PROBLEM DESCRIPTION: What's needed is a full, exact retyping of the records.

·····

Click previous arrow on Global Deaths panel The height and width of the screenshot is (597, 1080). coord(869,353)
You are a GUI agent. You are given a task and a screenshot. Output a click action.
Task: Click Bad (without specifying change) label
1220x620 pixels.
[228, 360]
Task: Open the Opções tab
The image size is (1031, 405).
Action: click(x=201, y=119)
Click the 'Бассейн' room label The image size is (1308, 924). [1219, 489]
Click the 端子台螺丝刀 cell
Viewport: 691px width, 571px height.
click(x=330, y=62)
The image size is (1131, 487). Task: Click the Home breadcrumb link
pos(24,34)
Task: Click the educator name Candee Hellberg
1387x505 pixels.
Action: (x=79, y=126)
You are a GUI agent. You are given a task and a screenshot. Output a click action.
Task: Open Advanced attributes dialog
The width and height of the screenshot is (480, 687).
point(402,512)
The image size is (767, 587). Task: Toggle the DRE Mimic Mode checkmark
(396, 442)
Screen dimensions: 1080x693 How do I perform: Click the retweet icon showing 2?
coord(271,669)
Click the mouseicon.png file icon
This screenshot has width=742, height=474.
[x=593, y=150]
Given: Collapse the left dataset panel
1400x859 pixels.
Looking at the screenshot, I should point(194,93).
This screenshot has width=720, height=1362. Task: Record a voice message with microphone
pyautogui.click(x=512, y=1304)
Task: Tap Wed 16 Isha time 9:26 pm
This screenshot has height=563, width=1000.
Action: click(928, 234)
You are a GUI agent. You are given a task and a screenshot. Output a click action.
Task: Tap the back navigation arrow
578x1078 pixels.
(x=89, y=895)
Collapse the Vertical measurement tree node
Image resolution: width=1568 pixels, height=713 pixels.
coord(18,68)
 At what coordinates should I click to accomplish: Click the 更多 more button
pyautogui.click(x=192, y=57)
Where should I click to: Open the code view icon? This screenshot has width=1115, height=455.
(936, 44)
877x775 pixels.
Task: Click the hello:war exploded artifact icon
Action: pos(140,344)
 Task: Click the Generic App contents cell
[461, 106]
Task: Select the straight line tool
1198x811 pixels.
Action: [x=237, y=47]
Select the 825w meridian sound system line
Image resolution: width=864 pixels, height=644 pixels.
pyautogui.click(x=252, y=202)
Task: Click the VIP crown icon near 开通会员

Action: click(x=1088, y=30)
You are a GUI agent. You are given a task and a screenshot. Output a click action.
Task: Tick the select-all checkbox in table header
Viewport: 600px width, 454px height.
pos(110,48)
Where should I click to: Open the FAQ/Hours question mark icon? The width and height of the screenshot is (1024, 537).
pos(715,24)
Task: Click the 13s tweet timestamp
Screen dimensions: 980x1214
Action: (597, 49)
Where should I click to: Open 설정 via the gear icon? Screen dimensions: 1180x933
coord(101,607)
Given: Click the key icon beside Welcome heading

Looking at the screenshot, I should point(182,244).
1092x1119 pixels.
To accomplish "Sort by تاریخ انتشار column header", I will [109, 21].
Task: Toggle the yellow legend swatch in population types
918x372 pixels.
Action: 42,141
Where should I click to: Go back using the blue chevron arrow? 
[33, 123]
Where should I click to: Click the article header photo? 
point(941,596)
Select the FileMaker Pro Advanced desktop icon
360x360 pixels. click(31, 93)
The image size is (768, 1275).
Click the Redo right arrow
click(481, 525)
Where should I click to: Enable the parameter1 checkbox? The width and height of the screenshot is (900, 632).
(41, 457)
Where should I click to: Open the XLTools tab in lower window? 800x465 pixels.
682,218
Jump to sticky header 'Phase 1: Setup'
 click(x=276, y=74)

·····

EXERCISE SOLUTION:
Click previous arrow on Global Deaths panel The height and width of the screenshot is (597, 1080). coord(869,353)
You are a GUI agent. You are given a task and a screenshot. Output a click action.
Task: Click Bad (without specifying change) label
1220x620 pixels.
[228, 360]
Task: Open the Opções tab
The image size is (1031, 405).
Action: click(x=201, y=119)
Click the 'Бассейн' room label The image size is (1308, 924). [1219, 489]
Click the 端子台螺丝刀 cell
Viewport: 691px width, 571px height.
click(x=330, y=62)
The image size is (1131, 487). Task: Click the Home breadcrumb link
pos(24,34)
Task: Click the educator name Candee Hellberg
1387x505 pixels.
Action: (x=79, y=126)
You are a GUI agent. You are given a task and a screenshot. Output a click action.
Task: Open Advanced attributes dialog
The width and height of the screenshot is (480, 687).
point(402,512)
The image size is (767, 587). Task: Toggle the DRE Mimic Mode checkmark
(396, 442)
Screen dimensions: 1080x693 How do I perform: Click the retweet icon showing 2?
coord(271,669)
Click the mouseicon.png file icon
This screenshot has width=742, height=474.
[x=593, y=150]
Given: Collapse the left dataset panel
1400x859 pixels.
Looking at the screenshot, I should point(194,93).
This screenshot has width=720, height=1362. Task: Record a voice message with microphone
pyautogui.click(x=512, y=1304)
Task: Tap Wed 16 Isha time 9:26 pm
This screenshot has height=563, width=1000.
Action: click(928, 234)
You are a GUI agent. You are given a task and a screenshot. Output a click action.
Task: Tap the back navigation arrow
578x1078 pixels.
(x=89, y=895)
Collapse the Vertical measurement tree node
Image resolution: width=1568 pixels, height=713 pixels.
coord(18,68)
 At what coordinates should I click to accomplish: Click the 更多 more button
pyautogui.click(x=192, y=57)
Where should I click to: Open the code view icon? This screenshot has width=1115, height=455.
(936, 44)
877x775 pixels.
Task: Click the hello:war exploded artifact icon
Action: pos(140,344)
 Task: Click the Generic App contents cell
[461, 106]
Task: Select the straight line tool
1198x811 pixels.
Action: [x=237, y=47]
Select the 825w meridian sound system line
Image resolution: width=864 pixels, height=644 pixels.
pyautogui.click(x=252, y=202)
Task: Click the VIP crown icon near 开通会员

Action: click(x=1088, y=30)
You are a GUI agent. You are given a task and a screenshot. Output a click action.
Task: Tick the select-all checkbox in table header
Viewport: 600px width, 454px height.
pos(110,48)
Where should I click to: Open the FAQ/Hours question mark icon? The width and height of the screenshot is (1024, 537).
pos(715,24)
Task: Click the 13s tweet timestamp
Screen dimensions: 980x1214
Action: (597, 49)
Where should I click to: Open 설정 via the gear icon? Screen dimensions: 1180x933
coord(101,607)
Given: Click the key icon beside Welcome heading

Looking at the screenshot, I should point(182,244).
1092x1119 pixels.
To accomplish "Sort by تاریخ انتشار column header", I will [109, 21].
Task: Toggle the yellow legend swatch in population types
918x372 pixels.
Action: 42,141
Where should I click to: Go back using the blue chevron arrow? 
[33, 123]
Where should I click to: Click the article header photo? 
point(941,596)
Select the FileMaker Pro Advanced desktop icon
360x360 pixels. click(31, 93)
The image size is (768, 1275).
Click the Redo right arrow
click(481, 525)
Where should I click to: Enable the parameter1 checkbox? The width and height of the screenshot is (900, 632).
(41, 457)
Where should I click to: Open the XLTools tab in lower window? 800x465 pixels.
682,218
Jump to sticky header 'Phase 1: Setup'
 click(x=276, y=74)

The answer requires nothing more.